Die Wahrheit: Blenden und beschallen
Es sind viel zu viele: Die Stadt Kempten im Allgäu setzt auf eine Drohne, um die kackenden Krähen im Stadtpark zu vergrämen.
Sie nehmen überhand! Über 350 Krähenpaare in einem kleinen Park, und bald fangen sie an zu brüten. Sie schreien, lassen ihre Bomben auf die Bänke platschen, igittigitt. Eine ältere Anwohnerin kreischt, nicht weniger laut als die Krähen: „Des isch ja grauslig! In der Früh um viere wecken sie einen …“
Weg müssten diese fürchterlichen Viecher. Nix Landesbund für Vogelschutz und strenger Schutz der Krähen, davon will diese Frau nichts wissen. Und ihr Nachbar, absoluter Freund der pechschwarzen Krähen, der es prima findet, dass es „so eine Kolonie bei uns überhaupt noch gibt“, der erntet nur ein abfälliges „Tsss“, gepaart mit einem nicht weniger abfälligen Kopfschütteln.
Kempten wehrt sich gegen die schwarzen Vögel. „Es sind einfach viel zu viele“, sagt, deutlich nüchterner, Uwe Gail, der Leiter des städtischen Betriebshofs.

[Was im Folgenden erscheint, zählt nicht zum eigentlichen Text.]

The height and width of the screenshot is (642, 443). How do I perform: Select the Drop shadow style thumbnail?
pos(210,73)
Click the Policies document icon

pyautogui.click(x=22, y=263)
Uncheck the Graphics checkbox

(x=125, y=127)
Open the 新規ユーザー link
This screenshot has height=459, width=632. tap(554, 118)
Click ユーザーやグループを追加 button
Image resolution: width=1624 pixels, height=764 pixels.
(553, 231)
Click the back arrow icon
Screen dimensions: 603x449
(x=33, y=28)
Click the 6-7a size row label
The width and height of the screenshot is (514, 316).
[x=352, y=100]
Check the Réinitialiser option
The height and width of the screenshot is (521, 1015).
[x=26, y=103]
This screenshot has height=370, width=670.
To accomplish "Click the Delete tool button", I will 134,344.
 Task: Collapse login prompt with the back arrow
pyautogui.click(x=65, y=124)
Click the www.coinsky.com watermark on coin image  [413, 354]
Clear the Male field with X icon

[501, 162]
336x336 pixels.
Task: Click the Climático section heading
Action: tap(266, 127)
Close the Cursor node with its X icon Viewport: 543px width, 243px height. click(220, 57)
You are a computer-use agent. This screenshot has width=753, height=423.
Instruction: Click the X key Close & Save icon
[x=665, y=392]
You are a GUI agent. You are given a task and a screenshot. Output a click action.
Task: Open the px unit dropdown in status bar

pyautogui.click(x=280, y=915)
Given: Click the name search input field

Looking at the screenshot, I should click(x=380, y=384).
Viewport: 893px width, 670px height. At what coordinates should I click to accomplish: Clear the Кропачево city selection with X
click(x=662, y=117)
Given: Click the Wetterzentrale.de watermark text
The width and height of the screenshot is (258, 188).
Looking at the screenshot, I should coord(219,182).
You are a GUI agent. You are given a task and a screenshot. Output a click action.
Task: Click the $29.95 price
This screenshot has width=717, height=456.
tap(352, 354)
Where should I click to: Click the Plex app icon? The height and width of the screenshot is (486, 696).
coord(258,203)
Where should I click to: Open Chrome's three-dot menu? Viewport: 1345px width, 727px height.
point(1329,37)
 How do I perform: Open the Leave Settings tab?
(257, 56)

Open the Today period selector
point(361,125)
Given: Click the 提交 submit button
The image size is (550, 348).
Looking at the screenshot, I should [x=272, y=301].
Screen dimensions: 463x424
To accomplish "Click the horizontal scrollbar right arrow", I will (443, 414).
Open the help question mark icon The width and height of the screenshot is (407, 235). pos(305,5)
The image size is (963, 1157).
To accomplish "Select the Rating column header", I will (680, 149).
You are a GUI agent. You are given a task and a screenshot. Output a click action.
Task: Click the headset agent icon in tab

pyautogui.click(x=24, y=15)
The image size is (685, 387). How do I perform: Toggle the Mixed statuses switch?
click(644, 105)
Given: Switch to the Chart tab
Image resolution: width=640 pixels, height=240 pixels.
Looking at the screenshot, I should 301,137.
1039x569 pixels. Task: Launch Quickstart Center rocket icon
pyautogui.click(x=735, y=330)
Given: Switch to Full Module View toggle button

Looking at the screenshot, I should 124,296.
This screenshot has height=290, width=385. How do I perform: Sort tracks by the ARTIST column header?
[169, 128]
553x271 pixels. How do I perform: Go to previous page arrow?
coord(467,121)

Die Regierung von Schwaben hat das „Vergrämen“, also das Vertreiben der streng geschützten Vögel, erlaubt. Doch nachdem trotz des Nesterwegräumens im vorigen Jahr schon wenige Wochen später alles wieder beim Alten war, greifen sie heuer zu einer ungewöhnlichen Aktion.
„Wir setzen eine Drohne ein, die mit einer Lautsprecher- und Lichtanlage ausgestattet ist“, so Gail. Am Vormittag werden die Krähen, sollten sie wieder nisten, mächtig beschallt. „Mit Rufen vom Wanderfalken und mit unerwartetem Krachen“, ergänzt der Drohnenexperte Christian Fuchs. Er setzt seit sieben Jahren seine Helikopter-Drohne für Luftaufnahmen ein, bei Firmen, bei Kommunen, bei Sportveranstaltungen. Und jetzt konfiguriert er sie für den Krähen-Einsatz.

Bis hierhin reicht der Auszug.